Which of the following is a valid automated deployment source? a. JavaScript code b. Github c. Sharepoint
b. Github Azure currently supports Azure DevOps, GitHub, Bitbucket, OneDrive, Dropbox, and external Git repositories.
What is the effect of the default network security settings for a new virtual machine? a. all outbound and inbound requests aren't allowed b. outbound requests are allowed. Inbound traffic is only allowed from within the virtual network c. There are no restrictions. All outbound and inbound requests are allowed.
b. Outbound requests are considered low risk, so they're allowed by default. Inbound traffic from within the virtual network is allowed.
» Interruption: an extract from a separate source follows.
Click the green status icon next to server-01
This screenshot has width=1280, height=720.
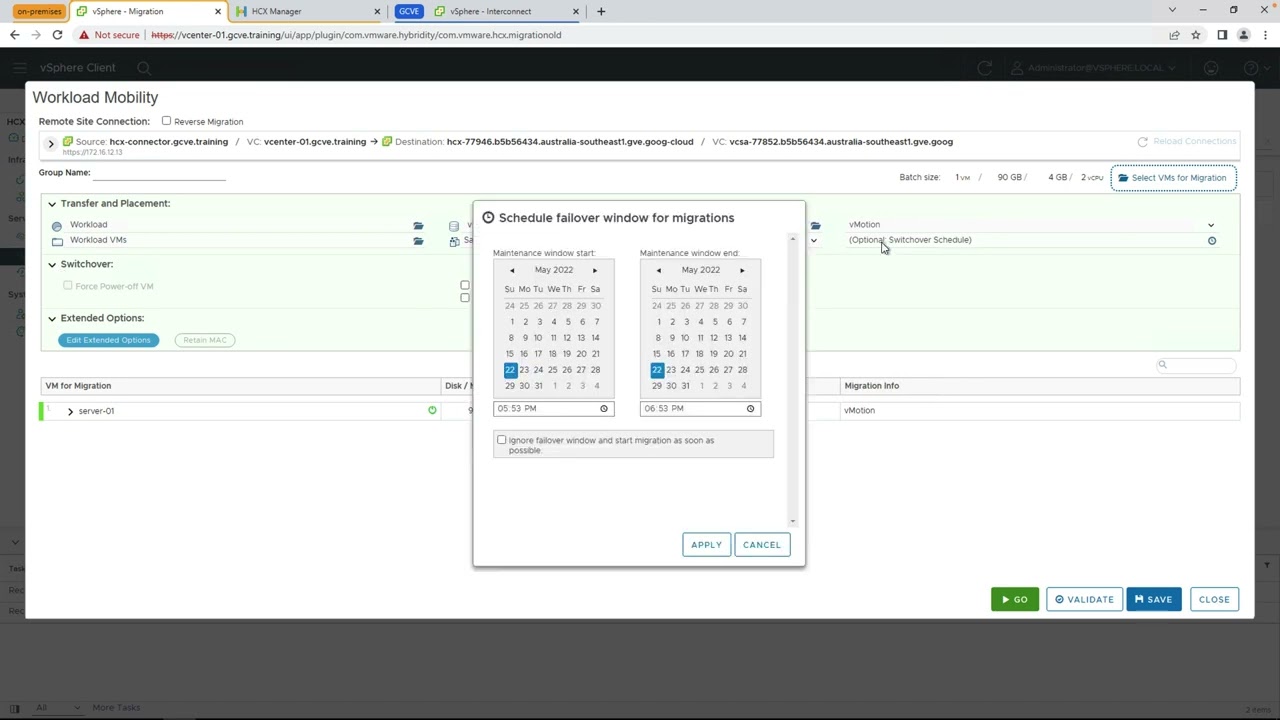point(432,410)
The DevOps team for a large food delivery company is configuring a Virtual Machine Scale Set. Friday night is typically the busiest time. Conversely, 7 AM on Wednesday is generally the quietest time. Which of the following Virtual Machine Scale Set features should be configured to add more machines during that time? a. autoscale b. metric-based rules c. schedule-based rules
c. schedule-based rules With schedule-based rules, administrators proactively schedule the scale set to deploy one or any number of instances.
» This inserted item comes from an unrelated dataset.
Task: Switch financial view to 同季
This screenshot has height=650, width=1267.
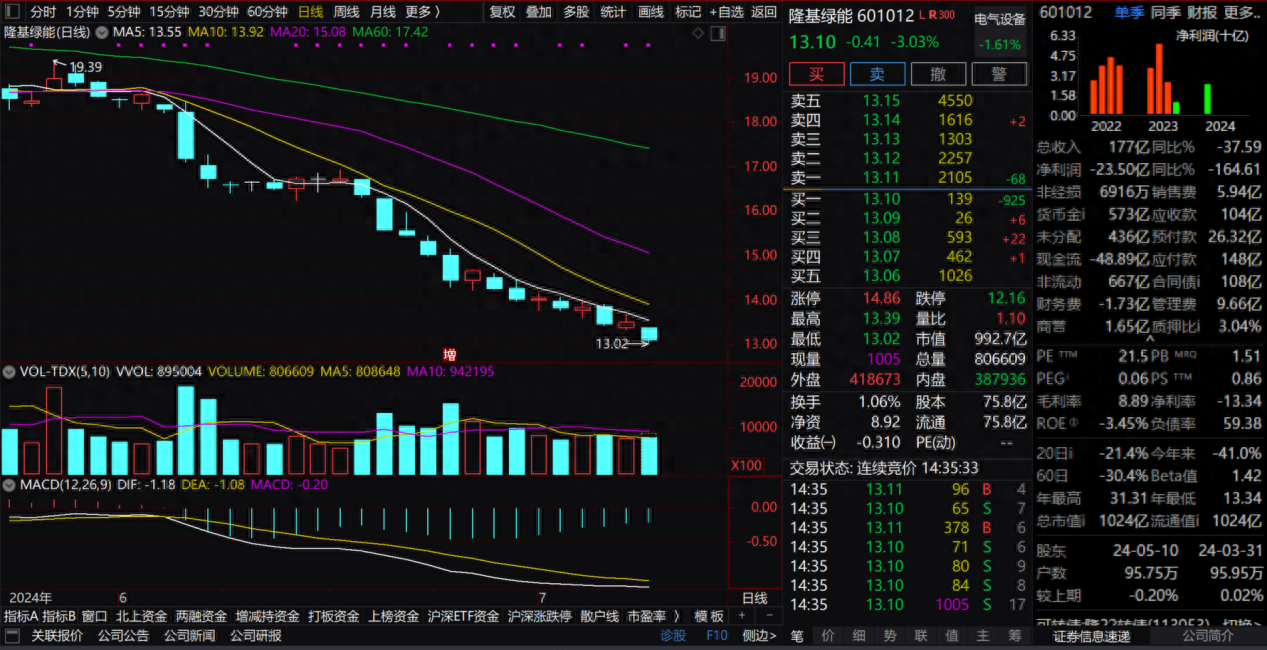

Which of the following is a small application that provides post-deployment configuration and automation tasks on Azure virtual machines? a. automation state configuration b. desired state configuration c. virtual machine extensions
c. virtual machine extensions Virtual machine extensions automate the tasks of creating, maintaining, and removing virtual machines
Availability Sets are an essential capability when you want to build reliable cloud solutions. Keep these general principles in mind. a. For redundancy, configure multiple virtual machines in an Availability Set. b. Configure each application tier into separate Availability Sets. c. Combine a Load Balancer with Availability Sets. d. Use managed disks with the virtual machines. e. All of the above
e. All of the above
When you create a scale set, what are some parameter you need to consider? a. Initial instance count. Number of virtual machines in the scale set (0 to 1000). b. Instance size. The size of each virtual machine in the scale set. c. Azure spot instance. Low-priority VMs are allocated from Microsoft Azure's excess compute capacity. Spot instances enable several types of workloads to run at a reduced cost. d. Enable scaling beyond 100 instances. If No, the scale set will be limited to one placement group with a max capacity of 100. If Yes, the scale set can span multiple placement groups. This allows for capacity to be up to 1,000 but changes the availability characteristics of the scale set. e. Spreading algorithm. We recommend deploying with max spreading for most workloads. This approach provides the best spreading. f. All of the above.
f. All of the above.
What is an Azure Resource Manager template?
it precisely defines all the resource manager resources in a deployment. You can deploy a resource manager template into a resource group as a single operation.
How many disks do All Azure VMS have?
minimum 2 -OS disk -temp disk All disks are stored as VHDs
What are virtual networks (VNets) used in Azure to provide?
private connectivity between Azure VMs and other Azure services
What do container-based virtualization allow you to do?
virtualize the OS NOTE: This approach lets you run multiple applications within the same instance of an operating system, while maintaining isolation between the applications. The containers within a virtual machine provide functionality similar to that of virtual machines within a physical server.